Уселись за стол, и Женя сразу отметил наклонные стопки рельефной жилистой отливки. Из-за косого нижнего среза они напоминали не то копытца, не то грибные ножки и будто выросли на склоне. Олег достал морозную бутылку. Под его пальцами она мокро темнела. Едва потекла водка в косые стопки, задрожал Женин телефон:

– Секунду… да, да, конечно, хорошо, я сейчас спрошу. Олег, объясни Маше, как проехать… Сейчас Олега дам.

– Да, Маша, это Олег, здравствуйте, – с солидной осторожностью начал Олег. – Вы как поедете? Угу. Так… галерею Лучано Схриналли знаете? Тут ещё такое скопление павильонов… Потом журнал «Тит» и какой-то мегакуршоп… А за ними такая башня справа… Да. Не за что. Женю дать? Понял. А что передать? Женя, веди себя хорошо. Что? А-а… и не говори про машины. Ждём…

Андрей вышел покурить, а Женя закусил ломтиком сёмги в оливковом масле и вкрадчиво спросил:

– Олег, а какая у тебя машина? Таня с Олегом засмеялись.

– «А-восемь».

– «Авоська»?

– Авоська… хм… Я не знал.

– «Авоська»… – воодушевился Женя, – есть «галяваля»… «гелик» в смысле… Здесь тоже ребята не дураки. Но наши, сибирские, всё равно лучше названия.

– Как это? – спросила Таня. Женя отщипнул виноградину.

– Допустим, что такое виноград?

– Ну, такая ягода.

– «Виноград» – это «ниссан-вингроуд». А есть ещё «фунтик» – «тойота-функарго»… Такая маленькая и очень объёмистая… много входит… винограда…

– Хочу «фунтик», – сказала Таня.

– Так! Всё! – врываясь, закричал Андрей на Олега с Таней, словно они пропустили гол. – Смотри, чо творит… Тихой сапой… Освоился… В деревеньке…

– Жень, а вы первый раз здесь? И как вам деревенька? – спросила Таня.

– Деревенька… – повторил Женя, словно задумавшись, стоит ли начинать. – Да. Можно сказать, первый раз… Эта деревенька… Знаете, к ней очень трудно привыкнуть… Такое всё мощное, столько энергии, движения, такой напор… Я не знаю… Андрей вам не рассказывал? У нас там климат очень серьёзный, если зима – то зима, если лето – то лето, действительно зажарит… и ветер: если задует, то задует… Дует день, дует другой, тучи несутся, и все с такой силой, что думаешь, зачем, откуда такое остервенение? Но потом всегда чем-то разрешается – дождём, снегом или, наоборот, морозом. Обязательно какое-то… рождение. А здесь всё дует, дует и никак… не надует.

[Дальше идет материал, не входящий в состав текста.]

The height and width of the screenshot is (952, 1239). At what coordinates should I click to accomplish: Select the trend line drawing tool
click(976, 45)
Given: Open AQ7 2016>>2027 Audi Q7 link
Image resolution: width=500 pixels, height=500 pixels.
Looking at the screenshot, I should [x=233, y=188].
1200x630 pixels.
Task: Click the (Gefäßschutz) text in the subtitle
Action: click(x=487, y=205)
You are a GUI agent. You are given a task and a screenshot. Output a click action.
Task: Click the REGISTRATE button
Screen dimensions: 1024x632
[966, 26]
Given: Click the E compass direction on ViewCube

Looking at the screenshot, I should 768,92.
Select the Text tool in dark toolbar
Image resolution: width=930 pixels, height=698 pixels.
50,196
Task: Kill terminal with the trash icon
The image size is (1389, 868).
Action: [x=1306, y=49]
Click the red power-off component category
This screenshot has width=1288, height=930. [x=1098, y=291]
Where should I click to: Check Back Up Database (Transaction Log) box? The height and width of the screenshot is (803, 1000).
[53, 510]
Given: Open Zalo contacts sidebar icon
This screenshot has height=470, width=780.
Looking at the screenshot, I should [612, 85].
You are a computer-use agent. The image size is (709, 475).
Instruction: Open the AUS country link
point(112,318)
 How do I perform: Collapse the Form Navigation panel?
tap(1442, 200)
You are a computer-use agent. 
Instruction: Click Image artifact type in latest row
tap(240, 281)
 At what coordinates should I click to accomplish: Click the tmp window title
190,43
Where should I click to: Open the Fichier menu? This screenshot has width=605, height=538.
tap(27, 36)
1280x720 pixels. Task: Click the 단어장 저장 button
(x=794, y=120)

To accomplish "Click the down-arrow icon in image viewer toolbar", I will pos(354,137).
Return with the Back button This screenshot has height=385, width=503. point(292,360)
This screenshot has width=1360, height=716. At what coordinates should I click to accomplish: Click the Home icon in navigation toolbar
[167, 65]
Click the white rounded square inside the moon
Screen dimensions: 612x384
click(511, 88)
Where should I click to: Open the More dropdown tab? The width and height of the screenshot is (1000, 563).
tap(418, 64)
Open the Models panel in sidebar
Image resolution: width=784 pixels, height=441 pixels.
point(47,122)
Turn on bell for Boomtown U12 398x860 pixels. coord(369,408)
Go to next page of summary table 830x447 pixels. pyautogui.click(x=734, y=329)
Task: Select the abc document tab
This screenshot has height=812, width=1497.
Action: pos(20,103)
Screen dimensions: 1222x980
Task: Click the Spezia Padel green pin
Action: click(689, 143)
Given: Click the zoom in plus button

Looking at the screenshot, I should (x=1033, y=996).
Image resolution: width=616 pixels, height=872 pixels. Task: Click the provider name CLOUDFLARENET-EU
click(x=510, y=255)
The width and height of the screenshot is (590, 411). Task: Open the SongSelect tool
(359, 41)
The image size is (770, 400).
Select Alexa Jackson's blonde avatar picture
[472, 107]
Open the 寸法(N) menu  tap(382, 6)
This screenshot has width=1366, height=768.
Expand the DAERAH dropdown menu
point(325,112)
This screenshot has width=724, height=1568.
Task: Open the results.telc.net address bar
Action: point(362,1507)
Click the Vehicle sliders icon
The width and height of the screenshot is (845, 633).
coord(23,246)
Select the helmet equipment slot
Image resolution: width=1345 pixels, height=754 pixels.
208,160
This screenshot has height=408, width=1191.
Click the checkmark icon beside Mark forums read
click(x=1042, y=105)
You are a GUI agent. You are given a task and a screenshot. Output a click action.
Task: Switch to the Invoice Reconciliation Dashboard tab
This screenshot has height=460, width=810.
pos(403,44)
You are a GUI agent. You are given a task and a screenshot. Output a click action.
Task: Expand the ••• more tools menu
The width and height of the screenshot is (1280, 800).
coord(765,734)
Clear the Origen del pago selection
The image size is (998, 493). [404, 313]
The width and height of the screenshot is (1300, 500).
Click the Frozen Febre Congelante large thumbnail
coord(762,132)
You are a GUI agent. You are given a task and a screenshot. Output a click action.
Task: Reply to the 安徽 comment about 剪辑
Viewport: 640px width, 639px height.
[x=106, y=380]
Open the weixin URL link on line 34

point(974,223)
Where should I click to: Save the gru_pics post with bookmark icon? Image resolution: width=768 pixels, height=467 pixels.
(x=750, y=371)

– Это точно… – сказал Олег, неподвижно глядя в тарелку, и было непонятно, не то ему скучно, не то он думает над сказанным.

– А у вас там красиво? – спросила Таня.

– Ну да… Прямо в городе река, тайга за ней… и осенью, когда лёд идёт, ночью такой грохот, будто железо волокут… С вечера тучи, ветрюга, а утром мороз, ясно. И раз я в сумерках вышел на берег, небо только разгорается, рыжее такое, и всё синее вокруг, торосы, снег… и прямо в торосах нашёл сову.

– Как сову?

– Так сову, полярную сову… Она с севера летела, и что-то с ней случилось… что она летать не могла… Такая красивая, ярко-белая, лёгкая, и глаза жёлтые… Я её домой взял, она как гипсовая, два дня у меня прожила, потом ночью… как-то зашумела вдруг, забилась и умерла. Такая красивая была…

Женя не понимал, зачем он вспомнил сову. Все молчали. Он встретился взглядом с Таней, в её заячьих глазах стояли слёзы.

– Я ведь про эту сову к чему-то рассказывал…

– К тому, наверное, что город городу рознь и здесь сову не найдёшь… – сказал Олег.

– Да… Я про ваш город рассказывал… Я тут проспект переходил и стоял на полосе посерёдке, и всё неслись машины, и мужичок со мной пожилой, забулдыжный… шатался-шатался, а потом вздел руки и как закричит: «Куда-а вы? Куда-а вы?» Как в плохом спектакле, только искренне. И я думал, ну вот столько энергии, так всё серьёзно, красиво, особенно ночью… но какой во всем этом смысл, кроме самого… бытового? Разговорился с одним пассажиром. И он ответил… раздражённо и грустно: «Да нет здесь никакого смысла…» Но людей сюда тянет. И я понимаю почему. Здесь никогда насквозь, от края до края не видно, и всегда какая-то тайна, а значит, и надежда. Но для меня всё это лак, стекло – не прикоснуться, не прощупать шкурой… хоть босиком иди. Правда… У нас там природа, земля, и она столько всего излучает, что… делать ничего не надо. Нет, ну руками, спиной, будь здоров, как надо, а внутри – всё за тебя сделано: Земля-то понятно откуда взялась… А здесь всё от людей и всё для себя. – Женя повертел в руках косую рюмку. – И Земля молчит… – он задумчиво постучал рюмкой по столу.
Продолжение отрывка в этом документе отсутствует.